PROVIDED PASSAGE Start Marker

= Center for Public Health Preparedness =

The Centers for Public Health Preparedness (CPHP) program was established in 2000 by the Centers for Disease Control and Prevention (CDC) to strengthen bioterrorism and emergency preparedness by linking academic expertise to state and local health agency needs.

The original CPHP program closed in August 2010 and was replaced by the Preparedness and Emergency Response Learning Centers (PERLC) cooperative agreement program.

==Overview==
In order to "enhance the public health practice activities within schools of public health," the CDC established a program called Academic Centers for Public Health Preparedness (A-CPHP) in 2000. These centers were awarded through a competitive submission process to four schools of public health (Saint Louis University, University of Alabama-Birmingham, University of California at Los Angeles and the University of Oklahoma). These initially funded centers formed a nucleus upon which to build a response to the events on September 11, 2001. Yet, with nearly 450,000 public health professionals dispersed throughout more than 3,000 state and local health agencies expected to protect the health of the U.S. population against threats that were previously considered unthinkable, the magnitude of the problem demanded more vigorous collaboration between the academy and the practice community. In 2001, the CDC and the Association of Schools of Public Health (ASPH) added resources to the A-CPHP that allowed for the stepwise expansion of the program to more schools of public health.

PROVIDED PASSAGE End Marker
RECORDS Start Marker

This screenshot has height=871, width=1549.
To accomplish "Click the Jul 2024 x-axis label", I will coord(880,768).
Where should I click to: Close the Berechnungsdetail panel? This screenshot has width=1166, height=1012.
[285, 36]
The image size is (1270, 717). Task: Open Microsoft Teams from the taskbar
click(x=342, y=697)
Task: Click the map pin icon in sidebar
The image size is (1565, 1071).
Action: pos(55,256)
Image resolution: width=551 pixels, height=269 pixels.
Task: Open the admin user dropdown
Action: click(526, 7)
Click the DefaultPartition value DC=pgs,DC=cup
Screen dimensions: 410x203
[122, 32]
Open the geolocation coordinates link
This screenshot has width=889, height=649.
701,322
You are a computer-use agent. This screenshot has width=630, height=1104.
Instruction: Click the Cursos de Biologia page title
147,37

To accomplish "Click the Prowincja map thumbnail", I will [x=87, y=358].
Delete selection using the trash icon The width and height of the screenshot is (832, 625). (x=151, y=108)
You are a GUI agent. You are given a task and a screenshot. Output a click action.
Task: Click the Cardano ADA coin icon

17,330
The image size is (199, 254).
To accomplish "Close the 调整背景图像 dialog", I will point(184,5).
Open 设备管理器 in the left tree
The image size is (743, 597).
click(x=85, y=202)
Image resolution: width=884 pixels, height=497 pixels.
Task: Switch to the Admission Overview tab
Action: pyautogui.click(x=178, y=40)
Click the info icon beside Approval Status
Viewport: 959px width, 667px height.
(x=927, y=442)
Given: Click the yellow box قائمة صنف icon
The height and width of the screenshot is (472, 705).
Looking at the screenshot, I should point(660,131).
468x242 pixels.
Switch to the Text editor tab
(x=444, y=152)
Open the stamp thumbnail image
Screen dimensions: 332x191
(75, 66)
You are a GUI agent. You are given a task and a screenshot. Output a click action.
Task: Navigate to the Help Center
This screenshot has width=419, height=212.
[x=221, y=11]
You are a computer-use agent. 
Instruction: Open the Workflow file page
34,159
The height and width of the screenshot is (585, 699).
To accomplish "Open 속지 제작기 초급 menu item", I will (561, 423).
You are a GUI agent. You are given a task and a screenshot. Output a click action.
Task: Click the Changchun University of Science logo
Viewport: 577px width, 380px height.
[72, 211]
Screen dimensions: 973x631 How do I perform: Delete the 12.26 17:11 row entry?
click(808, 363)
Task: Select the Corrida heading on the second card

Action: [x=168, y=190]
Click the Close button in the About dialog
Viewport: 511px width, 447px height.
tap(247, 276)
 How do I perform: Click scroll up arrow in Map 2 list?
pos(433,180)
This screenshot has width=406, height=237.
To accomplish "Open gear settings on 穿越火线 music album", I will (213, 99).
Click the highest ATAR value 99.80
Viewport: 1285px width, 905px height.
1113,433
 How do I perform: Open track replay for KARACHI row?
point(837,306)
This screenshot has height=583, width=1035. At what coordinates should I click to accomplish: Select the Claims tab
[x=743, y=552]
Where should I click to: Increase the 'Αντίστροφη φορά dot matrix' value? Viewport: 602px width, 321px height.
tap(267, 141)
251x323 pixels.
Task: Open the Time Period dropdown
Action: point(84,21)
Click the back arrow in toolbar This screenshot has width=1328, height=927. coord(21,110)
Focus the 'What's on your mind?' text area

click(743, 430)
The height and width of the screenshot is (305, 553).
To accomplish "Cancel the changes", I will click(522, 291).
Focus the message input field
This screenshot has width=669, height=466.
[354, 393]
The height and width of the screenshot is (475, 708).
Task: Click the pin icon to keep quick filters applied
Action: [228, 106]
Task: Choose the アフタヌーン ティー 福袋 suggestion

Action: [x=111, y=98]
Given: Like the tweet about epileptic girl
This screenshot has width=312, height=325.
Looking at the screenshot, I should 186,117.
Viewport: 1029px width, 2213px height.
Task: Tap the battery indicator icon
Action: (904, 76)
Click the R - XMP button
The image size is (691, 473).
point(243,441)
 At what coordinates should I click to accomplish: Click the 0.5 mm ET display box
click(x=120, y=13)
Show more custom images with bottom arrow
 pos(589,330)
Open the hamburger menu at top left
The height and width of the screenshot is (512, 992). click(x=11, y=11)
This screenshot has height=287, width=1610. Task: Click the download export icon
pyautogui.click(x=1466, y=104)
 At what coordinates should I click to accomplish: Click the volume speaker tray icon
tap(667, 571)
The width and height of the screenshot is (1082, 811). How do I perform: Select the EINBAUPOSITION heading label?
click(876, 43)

RECORDS End Marker

- WORK INSTRUCTION A -
According to the Centers for Public Health Preparedness text, when did the original CPHP program close?
- WORK INSTRUCTION B -
Resume the Centers for Public Health Preparedness text after its last sentence.
The material has no connection to the Centers for Public Health Preparedness text.

- FINAL ANSWER A -
August 2010

- FINAL ANSWER B -
In 2009, there were 27 Council on Education for Public Health (CEPH)-accredited schools of public health with established and funded centers:

- Columbia University Mailman School of Public Health - Center for Public Health Preparedness
- Emory University - Emory Center for Public Health Preparedness
- Harvard University - Center for Public Health Preparedness
- Johns Hopkins University - Center for Public Health Preparedness
- Loma Linda University School of Public Health - Center for Public Health Preparedness
- Saint Louis University - Saint Louis University Heartland Center for Public Health Preparedness
- Texas A&M Health Science Center School of Rural Public Health - USA Center for Rural Public Health Preparedness
- Ohio State University - Ohio Center for Public Health Preparedness
- Tulane University - South Central Center for Public Health Preparedness
- University of Alabama at Birmingham - South Central Center for Public Health Preparedness
- University at Albany, SUNY - University at Albany Center for Public Health Preparedness
- University of Arizona - College of Public Health
- University of California, Berkeley - Center for Infectious Disease Preparedness
- University of California, Los Angeles - Center for Public Health and Disasters
- University of Illinois at Chicago - Illinois - Public Health Preparedness Center
- University of Iowa - Upper Midwest Preparedness and Emergency Response Learning Center
- University of Medicine and Dentistry of New Jersey - New Jersey Center for Public Health Preparedness at UMDNJ
- University of Michigan School of Public Health - Michigan Center for Public Health Preparedness (MI-CPHP)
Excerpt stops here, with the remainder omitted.